Sunulan metin

Çevre, Şehircilik ve İklim Değişikliği Bakanı Murat Kurum, TBMM Plan ve Bütçe Komisyonunda Bakanlık ve bağlı kuruluşlarının 2025 yılı bütçe görüşmelerinin ardından milletvekillerinin sorularını yanıtladı. Bakan Kurum, CHP İstanbul Milletvekili Gökan Zeybek'in ‘Bakanlık bütçesiyle deprem konutlarının yapılamayacağı’ iddiasının gerçeği yansıtmadığını söyledi.

AFAD’ın 2024’te Çevre, Şehircilik ve İklim Değişikliği Bakanlığı’na 492 milyar 873 milyon TL kaynak aktardığını ve bu kaynağın tamamının da deprem konutlarının yapımında kullanıldığını açıklayan Bakan Kurum şöyle devam etti: Bu iddia kesinlikle doğru değildir. Deprem konutları sadece Bakanlığımız bütçesi ile yapılmıyor. Biz orada vatandaşımız mağdur olmasın diye AFAD’dan hak sahibi olanları AFAD’dan, olamayanları da Kentsel Dönüşüm Başkanlığımız üzerinden hak sahibi yaparak, aynı statüde değerlendiriliyoruz. Dolayısıyla deprem konutlarıyla ilgili bütçe merkezi bütçeden AFAD’a, AFAD’dan da doğrudan Bakanlığımıza aktarılıyor. Kentsel dönüşüm alanlarında da bütçeyi Bakanlığımız karşılıyor.

Listelenen kayıtlar
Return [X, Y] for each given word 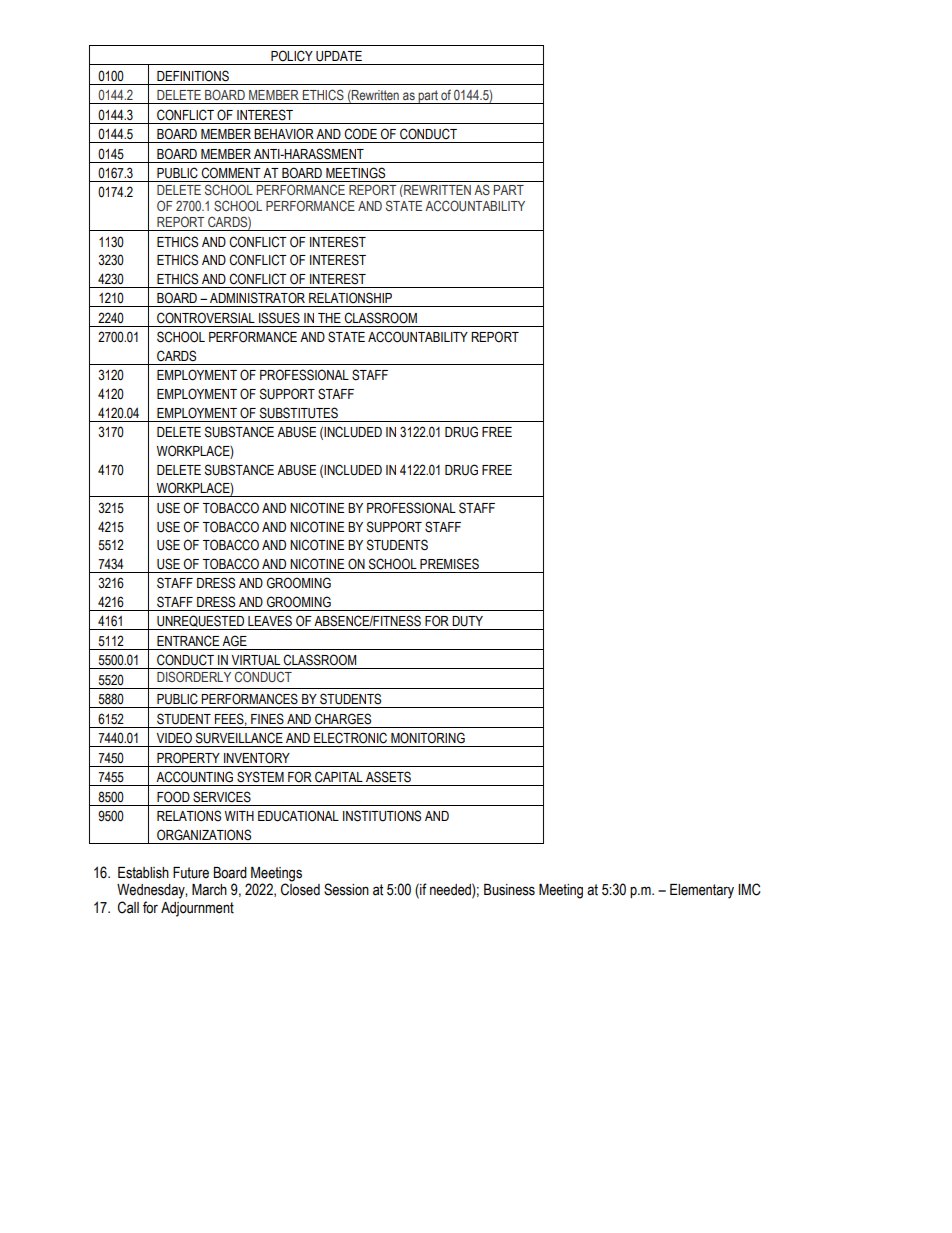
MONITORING [428, 738]
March [209, 890]
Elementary [702, 891]
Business [509, 890]
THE [329, 318]
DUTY [467, 621]
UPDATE [339, 56]
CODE [360, 134]
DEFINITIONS [193, 76]
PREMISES [449, 564]
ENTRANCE [188, 640]
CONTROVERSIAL [206, 318]
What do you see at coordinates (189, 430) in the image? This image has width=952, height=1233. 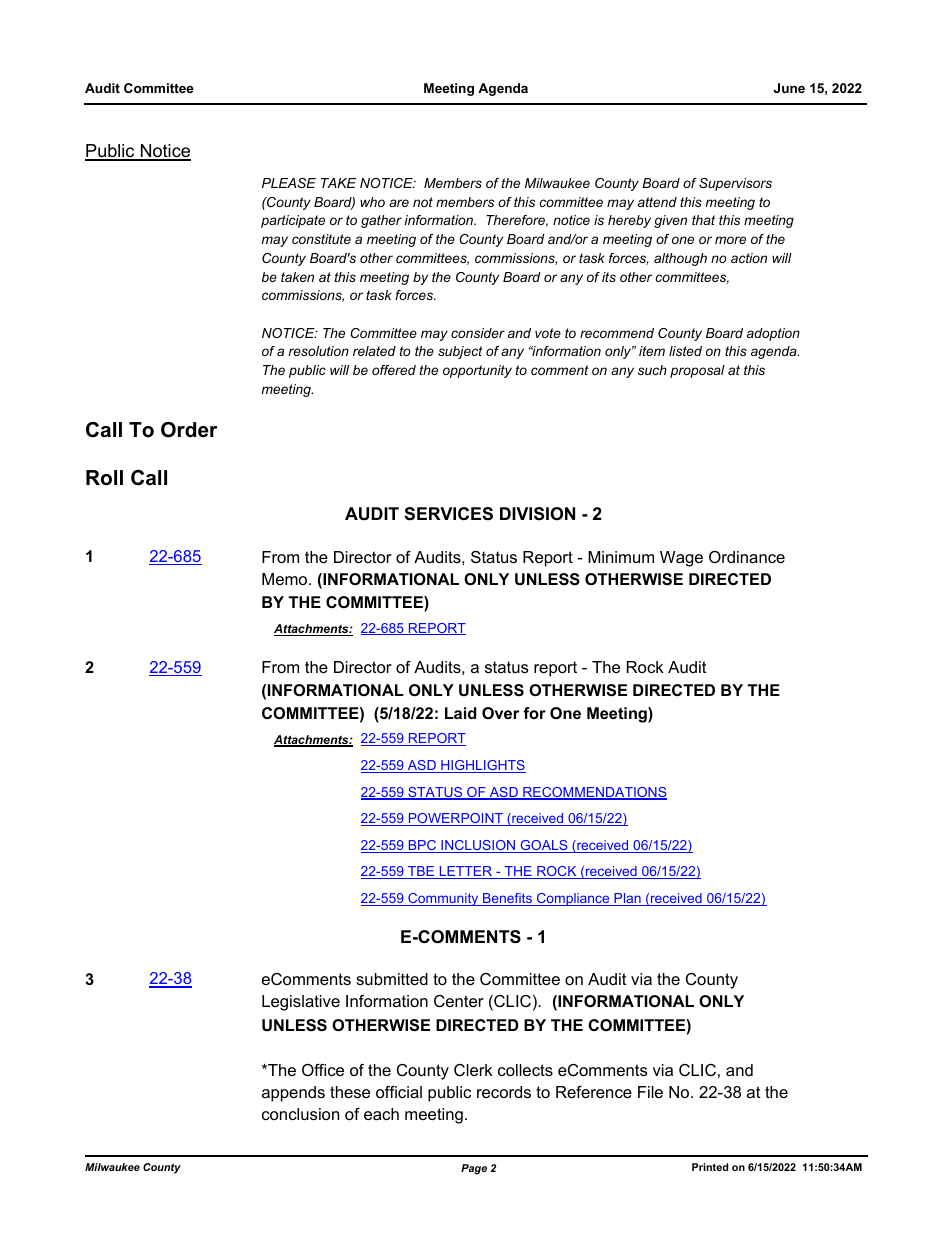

İstenenler
[a] Sunulan metinde "Çevre, Şehircilik ve İklim Değişikliği Bakanı" ifadesinden "gerçeği yansıtmadığını söyledi." ifadesine kadar olan bölümü hiçbir değişiklik yapmadan yazın.
[b] Sunulan metinde “AFAD’ın 2024’te” sözleriyle başlayan paragrafı, ana bilgilerini koruyarak madde listesi olarak yeniden yazın.
Yalnızca sunulan metindeki bilgilere dayanın.

Alıştırma sonuçları
[a]
Çevre, Şehircilik ve İklim Değişikliği Bakanı Murat Kurum, TBMM Plan ve Bütçe Komisyonunda Bakanlık ve bağlı kuruluşlarının 2025 yılı bütçe görüşmelerinin ardından milletvekillerinin sorularını yanıtladı. Bakan Kurum, CHP İstanbul Milletvekili Gökan Zeybek'in ‘Bakanlık bütçesiyle deprem konutlarının yapılamayacağı’ iddiasının gerçeği yansıtmadığını söyledi.

[b]
- AFAD, 2024’te Çevre, Şehircilik ve İklim Değişikliği Bakanlığı’na 492 milyar 873 milyon TL kaynak aktardı ve bu kaynağın tamamı deprem konutlarının yapımında kullanıldı.
- Bakan Kurum iddianın kesinlikle doğru olmadığını söyledi. Deprem konutları yalnızca Bakanlık bütçesiyle yapılmıyor.
- AFAD’dan hak sahibi olanlar AFAD’dan, olamayanlar Kentsel Dönüşüm Başkanlığı üzerinden hak sahibi yapılıyor ve hepsi aynı statüde değerlendiriliyor.
- Deprem konutları bütçesi merkezi bütçeden AFAD’a, AFAD’dan da doğrudan Bakanlığa aktarılıyor.
- Kentsel dönüşüm alanlarında bütçeyi Bakanlık karşılıyor.